As an element of background I would paste here the begining of the text from the Past versus Present project of the Cambridge Victorian Studies Group. This text provides a very good foundation for any enquiry about how Victorian values and ideas formed and the problems we face when trying to understand this fascinating past:

This project, funded by the Leverhulme Trust for five years (2006-11), investigates the development and impact of competing views of the past in the nineteenth century in Britain. Within our own collective memory, the nineteenth century occupies a pivotal place as an age of progress and tradition. The Victorians had a constant, often agonized awareness of their responsibility for creating the future, and also unparalleled access to the past.
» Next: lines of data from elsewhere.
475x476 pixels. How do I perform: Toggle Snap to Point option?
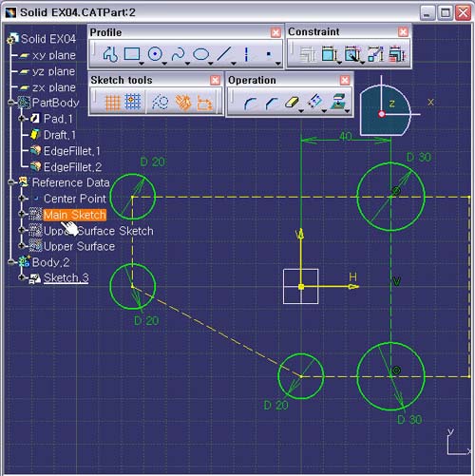[133, 102]
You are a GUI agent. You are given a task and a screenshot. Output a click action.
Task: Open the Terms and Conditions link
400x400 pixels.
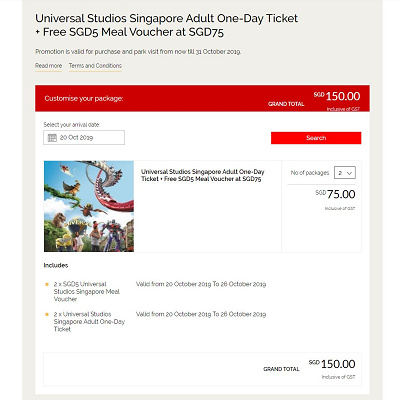point(95,66)
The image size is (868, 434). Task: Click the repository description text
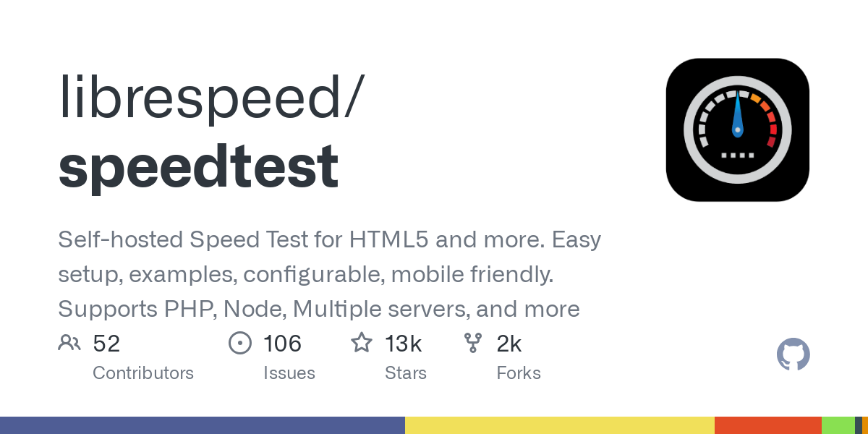(330, 274)
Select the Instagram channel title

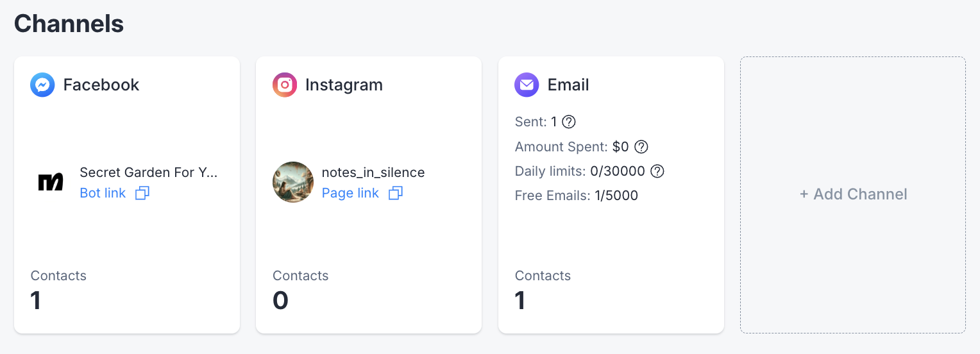coord(344,85)
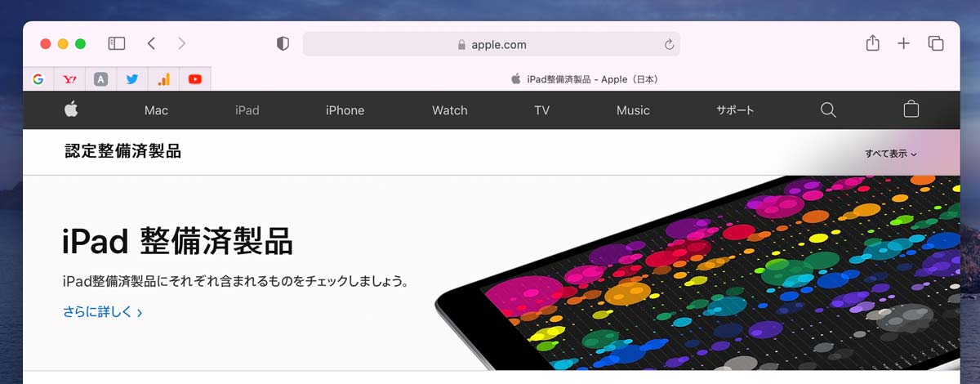Open the Share menu
This screenshot has width=980, height=384.
872,43
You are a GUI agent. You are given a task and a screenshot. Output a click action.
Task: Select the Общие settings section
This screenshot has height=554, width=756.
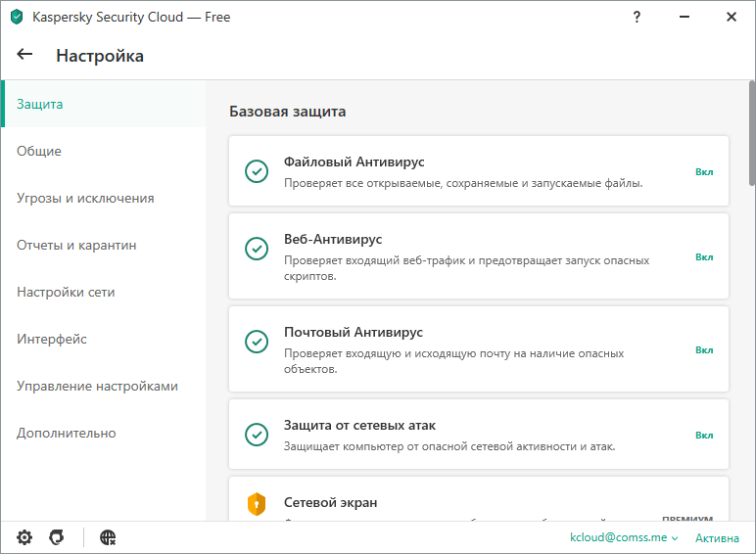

At the same time as technology and economic development were raising prospects of an unprecedented leap into the future, the same tools and processes were unearthing - through scholarship, archaeology, geology and biology, education and political debate - multiple pasts in wonderful profusion and vexingly contradictory detail. Elites had grappled with similar issues in the eighteenth century, but in an increasingly complex and democratic culture, these problems faced the whole of society. The problem of multiple pasts and the choice of using or transcending them preoccupied the Victorians at all conceptual levels, from the individual's sense of personal development to the global question of the fate of empires. Which pasts should be abandoned, which cherished as foundational? This project will look at this central problem of nineteenth-century British culture from a range of different perspectives and disciplines.